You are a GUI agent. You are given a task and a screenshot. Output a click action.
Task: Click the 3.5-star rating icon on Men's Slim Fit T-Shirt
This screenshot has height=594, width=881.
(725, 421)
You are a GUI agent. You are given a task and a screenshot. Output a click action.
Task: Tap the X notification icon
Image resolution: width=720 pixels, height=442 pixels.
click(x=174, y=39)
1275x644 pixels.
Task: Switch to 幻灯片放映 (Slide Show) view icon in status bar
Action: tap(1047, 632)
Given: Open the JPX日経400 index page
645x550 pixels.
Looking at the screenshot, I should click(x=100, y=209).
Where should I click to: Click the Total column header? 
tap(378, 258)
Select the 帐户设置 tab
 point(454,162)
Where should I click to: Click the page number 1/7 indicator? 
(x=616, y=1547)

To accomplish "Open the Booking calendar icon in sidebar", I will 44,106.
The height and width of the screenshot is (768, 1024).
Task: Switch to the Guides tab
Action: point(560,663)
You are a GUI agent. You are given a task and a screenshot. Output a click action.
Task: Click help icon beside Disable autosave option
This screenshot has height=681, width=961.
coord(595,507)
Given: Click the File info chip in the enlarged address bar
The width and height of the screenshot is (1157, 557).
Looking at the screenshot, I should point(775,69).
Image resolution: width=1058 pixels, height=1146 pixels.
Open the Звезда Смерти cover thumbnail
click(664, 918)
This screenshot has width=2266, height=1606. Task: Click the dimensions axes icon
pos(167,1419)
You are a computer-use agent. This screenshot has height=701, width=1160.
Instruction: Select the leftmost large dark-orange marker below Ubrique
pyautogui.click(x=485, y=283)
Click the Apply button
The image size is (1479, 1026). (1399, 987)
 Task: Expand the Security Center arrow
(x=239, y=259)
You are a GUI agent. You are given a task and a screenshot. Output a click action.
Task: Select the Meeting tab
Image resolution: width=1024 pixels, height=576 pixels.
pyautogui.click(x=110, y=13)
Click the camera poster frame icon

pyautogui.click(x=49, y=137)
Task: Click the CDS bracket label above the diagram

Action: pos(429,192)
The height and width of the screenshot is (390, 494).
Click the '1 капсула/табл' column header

━━━

Each record is to be reproduced exactly as it appears.

You are a GUI agent. You are given a task and a screenshot. Output a click action.
Task: Click the 3.5-star rating icon on Men's Slim Fit T-Shirt
This screenshot has height=594, width=881.
(725, 421)
You are a GUI agent. You are given a task and a screenshot. Output a click action.
Task: Tap the X notification icon
Image resolution: width=720 pixels, height=442 pixels.
click(x=174, y=39)
1275x644 pixels.
Task: Switch to 幻灯片放映 (Slide Show) view icon in status bar
Action: tap(1047, 632)
Given: Open the JPX日経400 index page
645x550 pixels.
Looking at the screenshot, I should click(x=100, y=209).
Where should I click to: Click the Total column header? 
tap(378, 258)
Select the 帐户设置 tab
 point(454,162)
Where should I click to: Click the page number 1/7 indicator? 
(x=616, y=1547)

To accomplish "Open the Booking calendar icon in sidebar", I will 44,106.
The height and width of the screenshot is (768, 1024).
Task: Switch to the Guides tab
Action: point(560,663)
You are a GUI agent. You are given a task and a screenshot. Output a click action.
Task: Click help icon beside Disable autosave option
This screenshot has height=681, width=961.
coord(595,507)
Given: Click the File info chip in the enlarged address bar
The width and height of the screenshot is (1157, 557).
Looking at the screenshot, I should point(775,69).
Image resolution: width=1058 pixels, height=1146 pixels.
Open the Звезда Смерти cover thumbnail
click(664, 918)
This screenshot has width=2266, height=1606. Task: Click the dimensions axes icon
pos(167,1419)
You are a computer-use agent. This screenshot has height=701, width=1160.
Instruction: Select the leftmost large dark-orange marker below Ubrique
pyautogui.click(x=485, y=283)
Click the Apply button
The image size is (1479, 1026). (1399, 987)
 Task: Expand the Security Center arrow
(x=239, y=259)
You are a GUI agent. You are given a task and a screenshot. Output a click action.
Task: Select the Meeting tab
Image resolution: width=1024 pixels, height=576 pixels.
pyautogui.click(x=110, y=13)
Click the camera poster frame icon

pyautogui.click(x=49, y=137)
Task: Click the CDS bracket label above the diagram

Action: pos(429,192)
The height and width of the screenshot is (390, 494).
Click the '1 капсула/табл' column header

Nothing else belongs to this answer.